Return every line of the records below that contains the string "width", copying each such line in full; case counts.
--------------------
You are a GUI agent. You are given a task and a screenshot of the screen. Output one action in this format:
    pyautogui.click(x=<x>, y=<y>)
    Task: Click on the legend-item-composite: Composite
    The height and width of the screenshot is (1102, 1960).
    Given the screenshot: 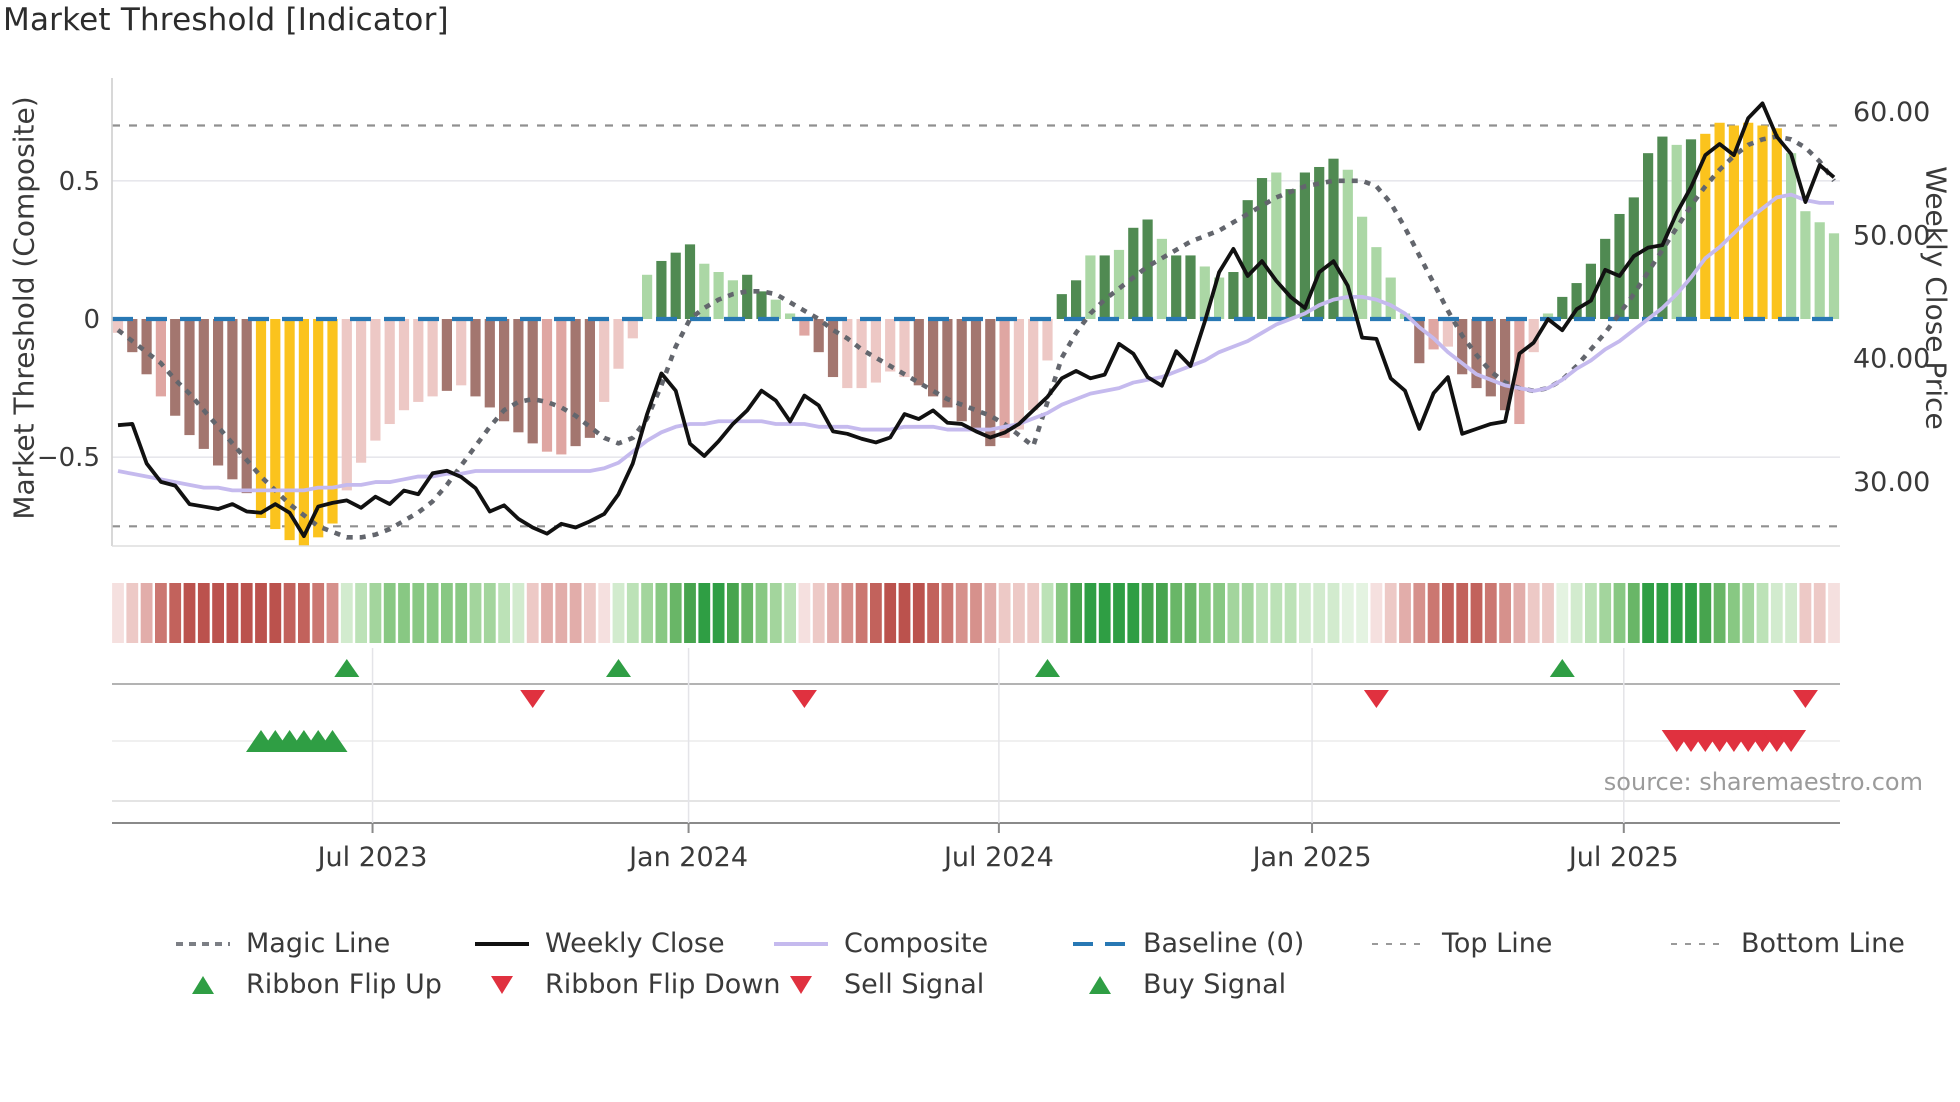 What is the action you would take?
    pyautogui.click(x=924, y=944)
    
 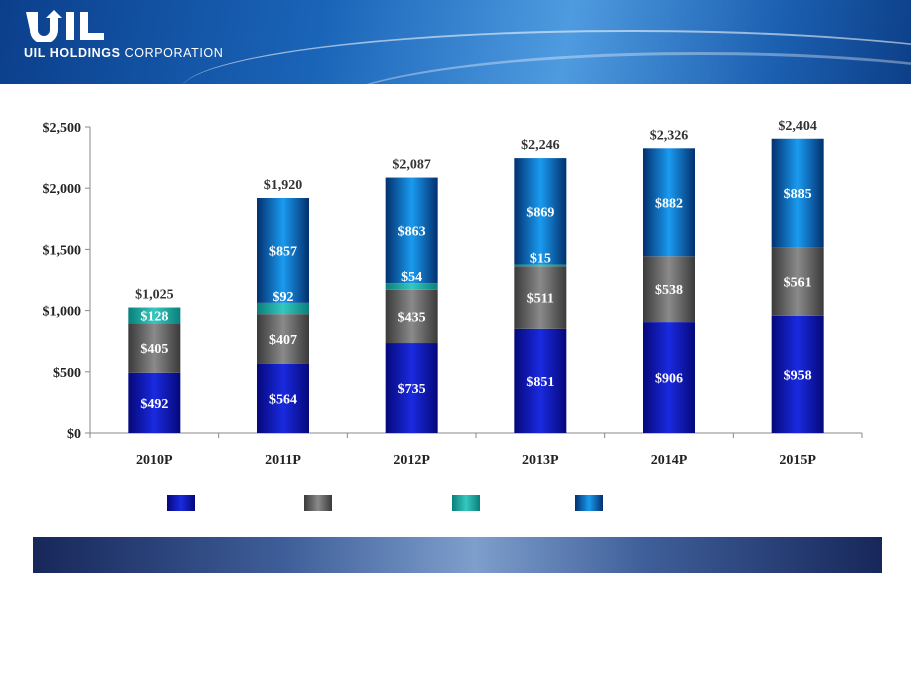 What do you see at coordinates (284, 298) in the screenshot?
I see `bar-value-label: $92` at bounding box center [284, 298].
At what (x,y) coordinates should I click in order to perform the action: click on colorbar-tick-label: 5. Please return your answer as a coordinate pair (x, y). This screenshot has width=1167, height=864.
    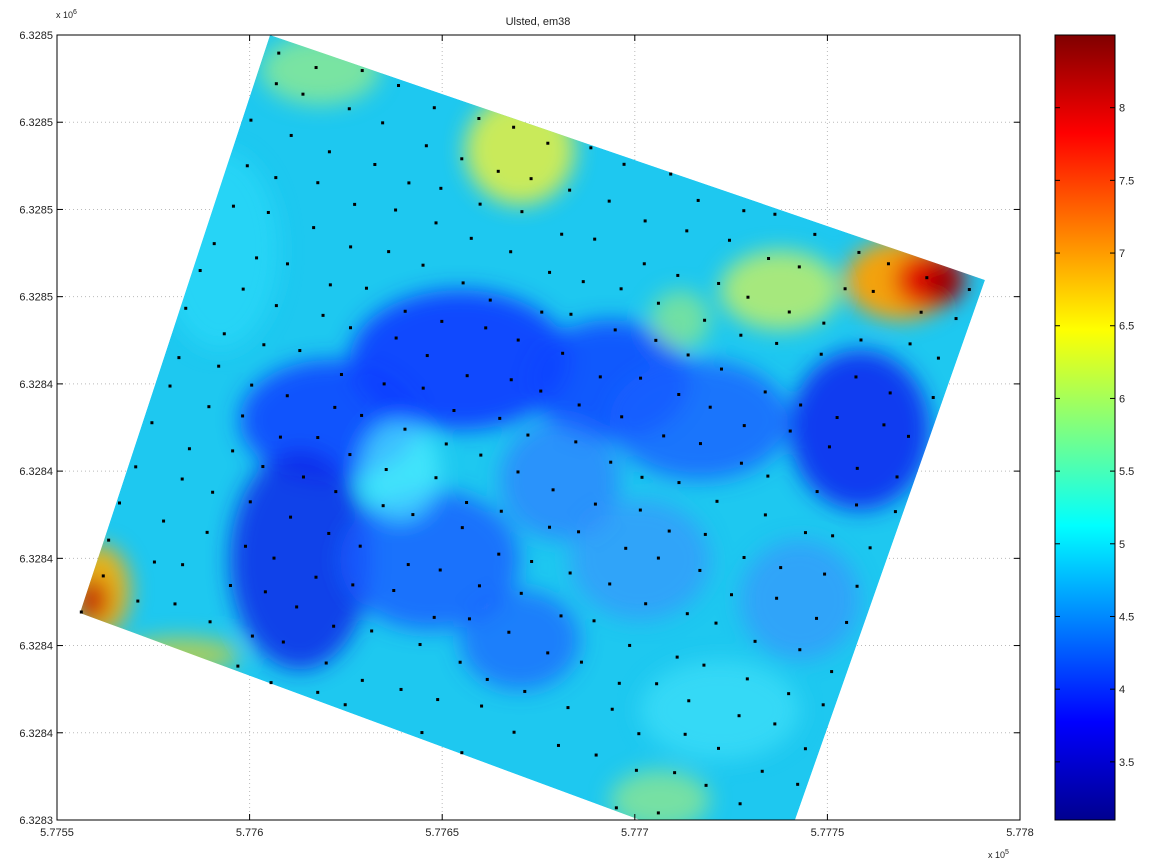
--------------------
• _Solution to this exercise_
    The height and width of the screenshot is (1102, 1960).
At what (x,y) coordinates should I click in order to perform the action: click on colorbar-tick-label: 5. Please return your answer as a coordinate pair (x, y). This screenshot has width=1167, height=864.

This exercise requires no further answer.